The country she once longed to escape to rather than from.
Perec was the centre of one of the most extraordinary Olympic stories of the century when, feeling harassed by media who were following her every move as Cathy Freeman’s main rival, she flew home from Sydney to Paris in a distressed state before the Games.
Freeman later won an iconic gold medal in the 400m as Perec, who had won gold medals in that event at Barcelona (1992) and Atlanta (1996), watched from her home in France.
The three-time Olympic gold medallist, who last week was voted the public’s most popular pick to light the Olympic flame on Friday, has claimed that as a young girl growing up on the French Caribbean island of Basse-Terre she fantasised about leaving her island and heading to Australia.
“I wanted to leave Guadeloupe, travel and go all the way to Australia, a country so far away from my little island where I felt stuck,’’ Perec has told the French newspaper Le Monde in a rare interview.
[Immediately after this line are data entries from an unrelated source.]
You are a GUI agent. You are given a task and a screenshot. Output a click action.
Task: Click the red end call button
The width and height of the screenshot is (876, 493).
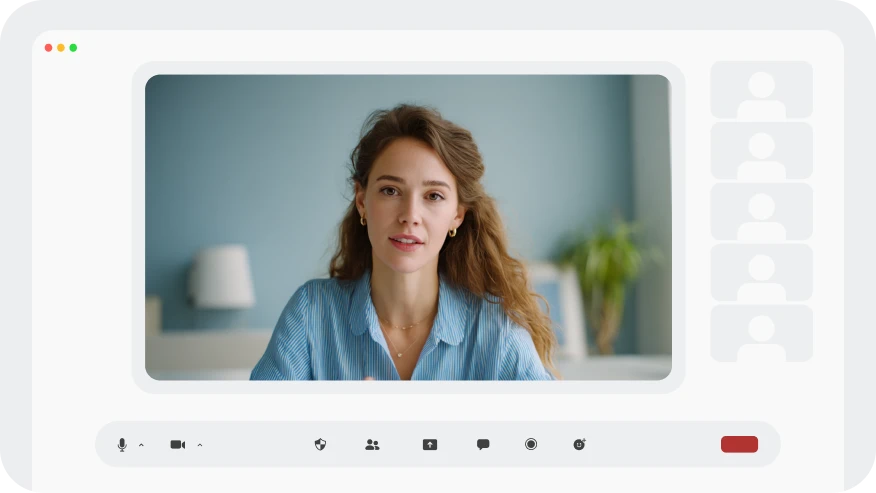point(739,444)
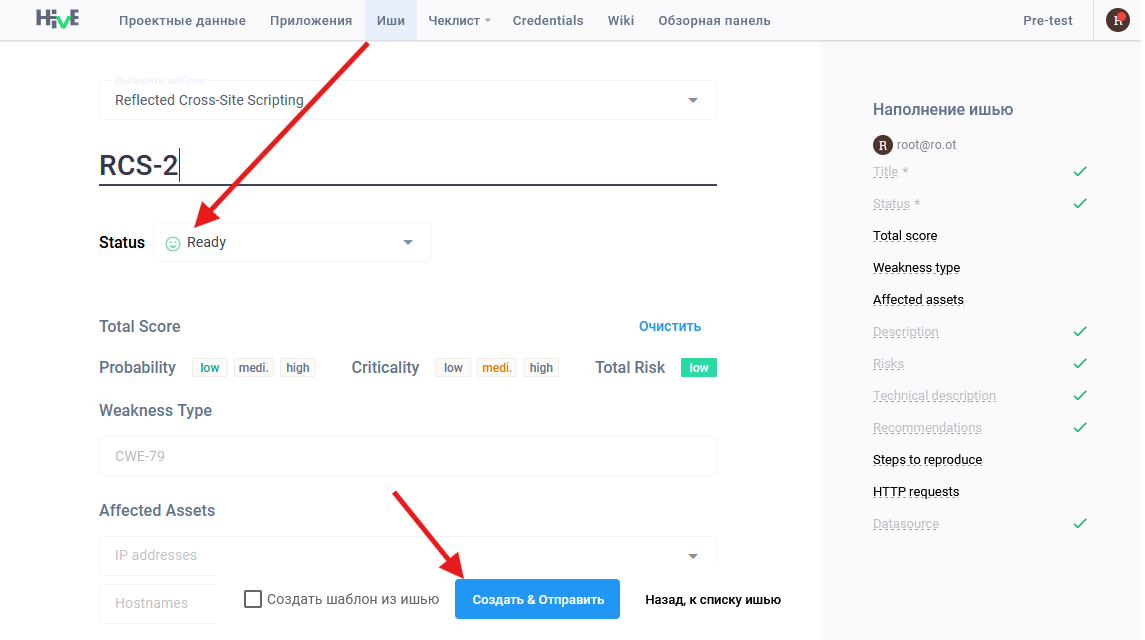This screenshot has width=1145, height=640.
Task: Open the user avatar menu
Action: pyautogui.click(x=1117, y=20)
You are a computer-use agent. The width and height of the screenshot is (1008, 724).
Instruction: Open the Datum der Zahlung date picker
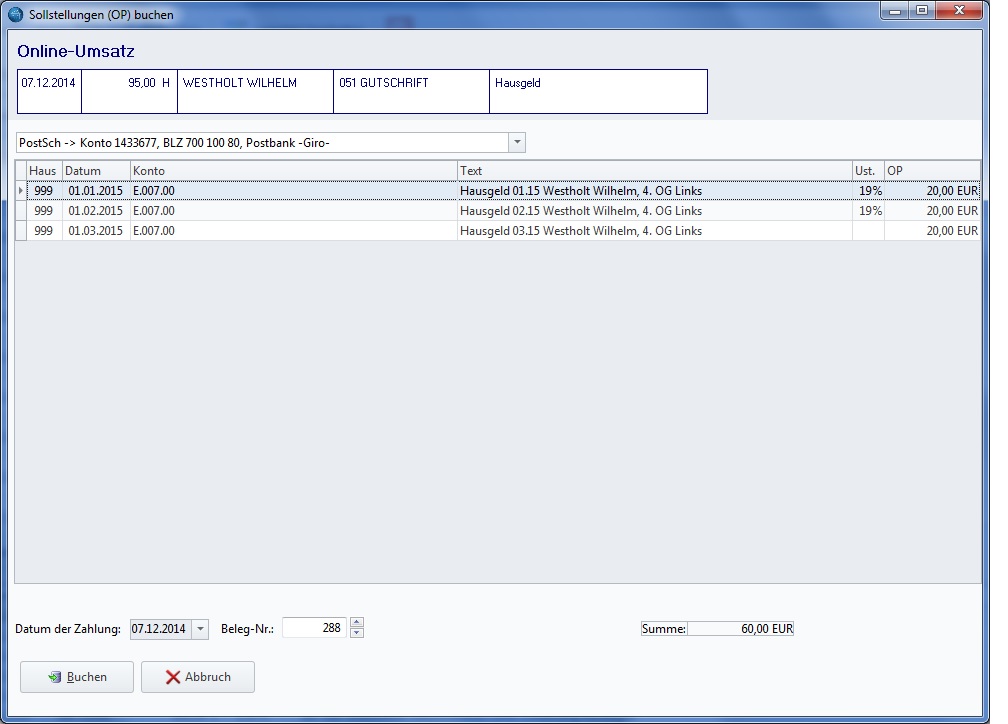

“I couldn’t see myself in a job. ‘What are we going to do with you?’ was the question my family kept asking me. I didn’t like school. In class, I spent my time looking out of the window, dreaming of being elsewhere, in nature.’’
Incredibly, the gifted athlete lacked confidence at school due to the growth spurt which later made her a super star.
“I was already 1.75m tall, and that was a real handicap. My body had grown so fast that I didn’t know how to use it. I was always saying to my mother, ‘You made me wrong’.
“Throughout my teenage years, I hated being so tall and having such long arms and legs.’’
The Sydney incident is still a sensitive issue. In the extensive interview Perec reflected on her gold medal triumphs in Barcelona and Atlanta but never referenced the Sydney fiasco.
The last time she mentioned it publicly was in an interview with Agence France-Presse in January when she gave several telling quotes about the intimidation she felt.
Perec said she fled Australia because she sensed the nation wanted to make peace with its Indigenous population via Freeman and she was standing in their way.
“Australia wanted to reconnect with its Indigenous population,” she said. “It was the moment for the big apology, Cathy Freeman had been chosen to light the Olympic flame.
“I was the grain of sand which must not get into the machine and upset the storyline the Australians had dreamed of.”
Since retiring, Perec has acquired a degree in sports management, and appeared on the Masked Singer at the urging of her only son Nolan. She was eliminated in the first round.
Perec remains a mysterious but well-liked French icon who has a street named after her in the tiny town of Louverné west of Paris and three French sports stadiums carrying her name.